::: Data under study :::

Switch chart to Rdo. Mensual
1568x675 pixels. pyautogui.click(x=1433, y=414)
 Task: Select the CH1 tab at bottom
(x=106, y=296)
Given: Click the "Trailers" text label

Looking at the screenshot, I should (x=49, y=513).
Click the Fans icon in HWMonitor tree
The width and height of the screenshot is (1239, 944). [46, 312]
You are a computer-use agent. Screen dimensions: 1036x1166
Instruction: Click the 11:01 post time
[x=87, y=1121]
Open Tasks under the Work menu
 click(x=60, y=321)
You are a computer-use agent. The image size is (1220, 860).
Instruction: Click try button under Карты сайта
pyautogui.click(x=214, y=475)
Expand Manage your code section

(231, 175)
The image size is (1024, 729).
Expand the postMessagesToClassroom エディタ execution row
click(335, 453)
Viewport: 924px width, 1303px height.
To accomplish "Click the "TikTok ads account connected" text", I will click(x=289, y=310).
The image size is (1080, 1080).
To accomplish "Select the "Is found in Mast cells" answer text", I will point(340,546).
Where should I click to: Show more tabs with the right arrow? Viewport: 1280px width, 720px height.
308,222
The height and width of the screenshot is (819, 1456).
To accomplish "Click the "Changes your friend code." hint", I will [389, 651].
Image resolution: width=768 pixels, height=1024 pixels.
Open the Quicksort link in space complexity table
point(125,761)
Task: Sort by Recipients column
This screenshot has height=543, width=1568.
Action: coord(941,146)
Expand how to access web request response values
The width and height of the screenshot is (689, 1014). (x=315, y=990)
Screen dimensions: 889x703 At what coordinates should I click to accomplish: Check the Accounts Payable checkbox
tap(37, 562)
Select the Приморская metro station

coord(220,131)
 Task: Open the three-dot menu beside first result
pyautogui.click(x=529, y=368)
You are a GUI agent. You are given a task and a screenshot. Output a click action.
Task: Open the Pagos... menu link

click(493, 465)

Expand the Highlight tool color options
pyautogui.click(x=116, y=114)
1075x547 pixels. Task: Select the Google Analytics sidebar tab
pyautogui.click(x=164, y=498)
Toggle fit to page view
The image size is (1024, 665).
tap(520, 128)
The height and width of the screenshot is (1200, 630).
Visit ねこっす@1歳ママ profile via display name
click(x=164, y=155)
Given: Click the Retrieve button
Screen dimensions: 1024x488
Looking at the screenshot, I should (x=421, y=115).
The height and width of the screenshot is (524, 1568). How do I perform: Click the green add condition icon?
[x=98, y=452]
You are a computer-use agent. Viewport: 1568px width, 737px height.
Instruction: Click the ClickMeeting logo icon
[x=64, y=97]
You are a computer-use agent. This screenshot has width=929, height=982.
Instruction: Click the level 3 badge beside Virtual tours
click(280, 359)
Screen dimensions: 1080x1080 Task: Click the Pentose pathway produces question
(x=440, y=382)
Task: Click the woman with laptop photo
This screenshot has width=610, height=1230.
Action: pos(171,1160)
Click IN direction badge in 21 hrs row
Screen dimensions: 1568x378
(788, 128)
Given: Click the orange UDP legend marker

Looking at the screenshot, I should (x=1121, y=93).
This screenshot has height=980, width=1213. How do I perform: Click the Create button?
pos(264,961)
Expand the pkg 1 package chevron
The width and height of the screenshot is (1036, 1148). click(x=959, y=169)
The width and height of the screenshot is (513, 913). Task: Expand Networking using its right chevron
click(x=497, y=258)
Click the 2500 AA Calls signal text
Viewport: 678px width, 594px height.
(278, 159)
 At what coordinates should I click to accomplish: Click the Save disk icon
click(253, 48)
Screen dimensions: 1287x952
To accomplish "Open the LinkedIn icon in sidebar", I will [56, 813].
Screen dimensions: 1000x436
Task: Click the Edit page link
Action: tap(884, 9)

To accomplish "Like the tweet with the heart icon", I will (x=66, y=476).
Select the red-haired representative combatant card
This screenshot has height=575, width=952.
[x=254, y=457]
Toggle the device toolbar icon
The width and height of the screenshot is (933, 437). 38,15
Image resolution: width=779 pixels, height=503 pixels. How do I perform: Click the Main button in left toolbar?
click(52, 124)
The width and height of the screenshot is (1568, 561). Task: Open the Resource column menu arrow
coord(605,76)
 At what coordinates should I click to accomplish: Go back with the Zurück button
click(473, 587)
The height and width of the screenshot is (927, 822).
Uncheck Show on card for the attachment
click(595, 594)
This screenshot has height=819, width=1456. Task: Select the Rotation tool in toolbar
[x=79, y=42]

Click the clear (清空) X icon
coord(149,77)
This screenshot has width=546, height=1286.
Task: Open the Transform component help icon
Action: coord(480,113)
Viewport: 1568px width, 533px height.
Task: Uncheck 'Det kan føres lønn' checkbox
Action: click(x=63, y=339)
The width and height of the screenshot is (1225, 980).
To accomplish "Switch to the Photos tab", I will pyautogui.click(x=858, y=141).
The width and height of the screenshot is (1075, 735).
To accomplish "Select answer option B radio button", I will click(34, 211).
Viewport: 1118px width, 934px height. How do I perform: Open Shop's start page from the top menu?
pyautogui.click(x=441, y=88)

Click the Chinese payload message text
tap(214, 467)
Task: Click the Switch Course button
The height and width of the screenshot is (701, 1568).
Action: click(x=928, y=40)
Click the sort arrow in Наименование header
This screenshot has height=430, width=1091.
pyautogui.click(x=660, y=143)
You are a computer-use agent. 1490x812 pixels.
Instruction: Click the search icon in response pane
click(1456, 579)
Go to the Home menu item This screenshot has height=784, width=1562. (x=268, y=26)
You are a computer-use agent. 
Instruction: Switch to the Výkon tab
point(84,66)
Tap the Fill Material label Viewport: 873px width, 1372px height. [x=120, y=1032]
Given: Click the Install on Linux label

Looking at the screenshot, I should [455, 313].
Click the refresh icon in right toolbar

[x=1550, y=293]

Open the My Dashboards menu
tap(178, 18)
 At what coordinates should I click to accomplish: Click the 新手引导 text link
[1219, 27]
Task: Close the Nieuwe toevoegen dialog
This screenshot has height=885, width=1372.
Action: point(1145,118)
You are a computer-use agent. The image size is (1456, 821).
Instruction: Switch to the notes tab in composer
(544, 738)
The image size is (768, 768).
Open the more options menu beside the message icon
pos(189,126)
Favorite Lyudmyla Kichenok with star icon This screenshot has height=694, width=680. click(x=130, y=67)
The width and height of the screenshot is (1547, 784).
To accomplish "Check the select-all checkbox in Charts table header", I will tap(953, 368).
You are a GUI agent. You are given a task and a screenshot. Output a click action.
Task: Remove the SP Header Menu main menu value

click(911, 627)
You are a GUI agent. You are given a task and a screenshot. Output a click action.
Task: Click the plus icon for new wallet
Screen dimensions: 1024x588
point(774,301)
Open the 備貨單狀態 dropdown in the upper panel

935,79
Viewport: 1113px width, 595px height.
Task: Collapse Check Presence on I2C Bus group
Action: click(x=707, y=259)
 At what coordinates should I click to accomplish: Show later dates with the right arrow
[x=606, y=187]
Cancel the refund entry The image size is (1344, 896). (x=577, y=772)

:::

All the data must be duplicated exactly, with nothing added or removed.

Switch chart to Rdo. Mensual
1568x675 pixels. pyautogui.click(x=1433, y=414)
 Task: Select the CH1 tab at bottom
(x=106, y=296)
Given: Click the "Trailers" text label

Looking at the screenshot, I should (x=49, y=513).
Click the Fans icon in HWMonitor tree
The width and height of the screenshot is (1239, 944). [46, 312]
You are a computer-use agent. Screen dimensions: 1036x1166
Instruction: Click the 11:01 post time
[x=87, y=1121]
Open Tasks under the Work menu
 click(x=60, y=321)
You are a computer-use agent. The image size is (1220, 860).
Instruction: Click try button under Карты сайта
pyautogui.click(x=214, y=475)
Expand Manage your code section

(231, 175)
The image size is (1024, 729).
Expand the postMessagesToClassroom エディタ execution row
click(335, 453)
Viewport: 924px width, 1303px height.
To accomplish "Click the "TikTok ads account connected" text", I will click(x=289, y=310).
The image size is (1080, 1080).
To accomplish "Select the "Is found in Mast cells" answer text", I will point(340,546).
Where should I click to: Show more tabs with the right arrow? Viewport: 1280px width, 720px height.
308,222
The height and width of the screenshot is (819, 1456).
To accomplish "Click the "Changes your friend code." hint", I will [389, 651].
Image resolution: width=768 pixels, height=1024 pixels.
Open the Quicksort link in space complexity table
point(125,761)
Task: Sort by Recipients column
This screenshot has height=543, width=1568.
Action: coord(941,146)
Expand how to access web request response values
The width and height of the screenshot is (689, 1014). (x=315, y=990)
Screen dimensions: 889x703 At what coordinates should I click to accomplish: Check the Accounts Payable checkbox
tap(37, 562)
Select the Приморская metro station

coord(220,131)
 Task: Open the three-dot menu beside first result
pyautogui.click(x=529, y=368)
You are a GUI agent. You are given a task and a screenshot. Output a click action.
Task: Open the Pagos... menu link

click(493, 465)

Expand the Highlight tool color options
pyautogui.click(x=116, y=114)
1075x547 pixels. Task: Select the Google Analytics sidebar tab
pyautogui.click(x=164, y=498)
Toggle fit to page view
The image size is (1024, 665).
tap(520, 128)
The height and width of the screenshot is (1200, 630).
Visit ねこっす@1歳ママ profile via display name
click(x=164, y=155)
Given: Click the Retrieve button
Screen dimensions: 1024x488
Looking at the screenshot, I should (x=421, y=115).
The height and width of the screenshot is (524, 1568). How do I perform: Click the green add condition icon?
[x=98, y=452]
You are a computer-use agent. Viewport: 1568px width, 737px height.
Instruction: Click the ClickMeeting logo icon
[x=64, y=97]
You are a computer-use agent. This screenshot has width=929, height=982.
Instruction: Click the level 3 badge beside Virtual tours
click(280, 359)
Screen dimensions: 1080x1080 Task: Click the Pentose pathway produces question
(x=440, y=382)
Task: Click the woman with laptop photo
This screenshot has width=610, height=1230.
Action: pos(171,1160)
Click IN direction badge in 21 hrs row
Screen dimensions: 1568x378
(788, 128)
Given: Click the orange UDP legend marker

Looking at the screenshot, I should (x=1121, y=93).
This screenshot has height=980, width=1213. How do I perform: Click the Create button?
pos(264,961)
Expand the pkg 1 package chevron
The width and height of the screenshot is (1036, 1148). click(x=959, y=169)
The width and height of the screenshot is (513, 913). Task: Expand Networking using its right chevron
click(x=497, y=258)
Click the 2500 AA Calls signal text
Viewport: 678px width, 594px height.
(278, 159)
 At what coordinates should I click to accomplish: Click the Save disk icon
click(253, 48)
Screen dimensions: 1287x952
To accomplish "Open the LinkedIn icon in sidebar", I will [56, 813].
Screen dimensions: 1000x436
Task: Click the Edit page link
Action: tap(884, 9)

To accomplish "Like the tweet with the heart icon", I will (x=66, y=476).
Select the red-haired representative combatant card
This screenshot has height=575, width=952.
[x=254, y=457]
Toggle the device toolbar icon
The width and height of the screenshot is (933, 437). 38,15
Image resolution: width=779 pixels, height=503 pixels. How do I perform: Click the Main button in left toolbar?
click(52, 124)
The width and height of the screenshot is (1568, 561). Task: Open the Resource column menu arrow
coord(605,76)
 At what coordinates should I click to accomplish: Go back with the Zurück button
click(473, 587)
The height and width of the screenshot is (927, 822).
Uncheck Show on card for the attachment
click(595, 594)
This screenshot has height=819, width=1456. Task: Select the Rotation tool in toolbar
[x=79, y=42]

Click the clear (清空) X icon
coord(149,77)
This screenshot has width=546, height=1286.
Task: Open the Transform component help icon
Action: coord(480,113)
Viewport: 1568px width, 533px height.
Task: Uncheck 'Det kan føres lønn' checkbox
Action: click(x=63, y=339)
The width and height of the screenshot is (1225, 980).
To accomplish "Switch to the Photos tab", I will pyautogui.click(x=858, y=141).
The width and height of the screenshot is (1075, 735).
To accomplish "Select answer option B radio button", I will click(34, 211).
Viewport: 1118px width, 934px height. How do I perform: Open Shop's start page from the top menu?
pyautogui.click(x=441, y=88)

Click the Chinese payload message text
tap(214, 467)
Task: Click the Switch Course button
The height and width of the screenshot is (701, 1568).
Action: click(x=928, y=40)
Click the sort arrow in Наименование header
This screenshot has height=430, width=1091.
pyautogui.click(x=660, y=143)
You are a computer-use agent. 1490x812 pixels.
Instruction: Click the search icon in response pane
click(1456, 579)
Go to the Home menu item This screenshot has height=784, width=1562. (x=268, y=26)
You are a computer-use agent. 
Instruction: Switch to the Výkon tab
point(84,66)
Tap the Fill Material label Viewport: 873px width, 1372px height. [x=120, y=1032]
Given: Click the Install on Linux label

Looking at the screenshot, I should [455, 313].
Click the refresh icon in right toolbar

[x=1550, y=293]

Open the My Dashboards menu
tap(178, 18)
 At what coordinates should I click to accomplish: Click the 新手引导 text link
[1219, 27]
Task: Close the Nieuwe toevoegen dialog
This screenshot has height=885, width=1372.
Action: point(1145,118)
You are a computer-use agent. The image size is (1456, 821).
Instruction: Switch to the notes tab in composer
(544, 738)
The image size is (768, 768).
Open the more options menu beside the message icon
pos(189,126)
Favorite Lyudmyla Kichenok with star icon This screenshot has height=694, width=680. click(x=130, y=67)
The width and height of the screenshot is (1547, 784).
To accomplish "Check the select-all checkbox in Charts table header", I will tap(953, 368).
You are a GUI agent. You are given a task and a screenshot. Output a click action.
Task: Remove the SP Header Menu main menu value

click(911, 627)
You are a GUI agent. You are given a task and a screenshot. Output a click action.
Task: Click the plus icon for new wallet
Screen dimensions: 1024x588
point(774,301)
Open the 備貨單狀態 dropdown in the upper panel

935,79
Viewport: 1113px width, 595px height.
Task: Collapse Check Presence on I2C Bus group
Action: click(x=707, y=259)
 At what coordinates should I click to accomplish: Show later dates with the right arrow
[x=606, y=187]
Cancel the refund entry The image size is (1344, 896). (x=577, y=772)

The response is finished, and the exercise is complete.